» **Provided data**:
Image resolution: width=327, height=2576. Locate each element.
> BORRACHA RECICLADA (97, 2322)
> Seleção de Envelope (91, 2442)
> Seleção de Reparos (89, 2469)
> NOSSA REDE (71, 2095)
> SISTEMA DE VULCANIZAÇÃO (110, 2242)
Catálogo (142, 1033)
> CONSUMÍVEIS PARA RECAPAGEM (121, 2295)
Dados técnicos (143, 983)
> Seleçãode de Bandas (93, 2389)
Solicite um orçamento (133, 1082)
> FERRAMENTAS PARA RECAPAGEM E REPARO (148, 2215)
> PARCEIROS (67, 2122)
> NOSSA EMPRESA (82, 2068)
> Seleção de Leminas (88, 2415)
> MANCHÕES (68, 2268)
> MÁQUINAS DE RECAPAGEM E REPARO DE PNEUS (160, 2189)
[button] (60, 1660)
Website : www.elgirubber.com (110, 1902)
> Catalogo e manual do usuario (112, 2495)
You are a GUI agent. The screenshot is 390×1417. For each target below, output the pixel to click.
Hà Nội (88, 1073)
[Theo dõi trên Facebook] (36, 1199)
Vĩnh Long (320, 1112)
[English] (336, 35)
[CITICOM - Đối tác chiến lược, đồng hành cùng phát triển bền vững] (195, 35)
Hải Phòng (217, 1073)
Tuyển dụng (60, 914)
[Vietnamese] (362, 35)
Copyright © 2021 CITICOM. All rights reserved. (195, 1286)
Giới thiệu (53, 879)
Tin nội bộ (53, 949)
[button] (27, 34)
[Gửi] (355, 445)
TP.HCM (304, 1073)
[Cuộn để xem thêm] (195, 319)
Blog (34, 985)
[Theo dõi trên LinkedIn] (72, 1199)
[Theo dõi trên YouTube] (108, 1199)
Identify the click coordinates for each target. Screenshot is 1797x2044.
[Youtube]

» **Task statement**: Each line of the data is to be transcribed exactly, with nothing left out.

» **Output of the task**:
Image resolution: width=327, height=2576. Locate each element.
> BORRACHA RECICLADA (97, 2322)
> Seleção de Envelope (91, 2442)
> Seleção de Reparos (89, 2469)
> NOSSA REDE (71, 2095)
> SISTEMA DE VULCANIZAÇÃO (110, 2242)
Catálogo (142, 1033)
> CONSUMÍVEIS PARA RECAPAGEM (121, 2295)
Dados técnicos (143, 983)
> Seleçãode de Bandas (93, 2389)
Solicite um orçamento (133, 1082)
> FERRAMENTAS PARA RECAPAGEM E REPARO (148, 2215)
> PARCEIROS (67, 2122)
> NOSSA EMPRESA (82, 2068)
> Seleção de Leminas (88, 2415)
> MANCHÕES (68, 2268)
> MÁQUINAS DE RECAPAGEM E REPARO DE PNEUS (160, 2189)
[button] (60, 1660)
Website : www.elgirubber.com (110, 1902)
> Catalogo e manual do usuario (112, 2495)
You are a GUI agent. The screenshot is 390×1417. For each target below, output the pixel to click.
Hà Nội (88, 1073)
[Theo dõi trên Facebook] (36, 1199)
Vĩnh Long (320, 1112)
[English] (336, 35)
[CITICOM - Đối tác chiến lược, đồng hành cùng phát triển bền vững] (195, 35)
Hải Phòng (217, 1073)
Tuyển dụng (60, 914)
[Vietnamese] (362, 35)
Copyright © 2021 CITICOM. All rights reserved. (195, 1286)
Giới thiệu (53, 879)
Tin nội bộ (53, 949)
[button] (27, 34)
[Gửi] (355, 445)
TP.HCM (304, 1073)
[Cuộn để xem thêm] (195, 319)
Blog (34, 985)
[Theo dõi trên LinkedIn] (72, 1199)
[Theo dõi trên YouTube] (108, 1199)
Identify the click coordinates for each target. Screenshot is 1797x2044.
[Youtube]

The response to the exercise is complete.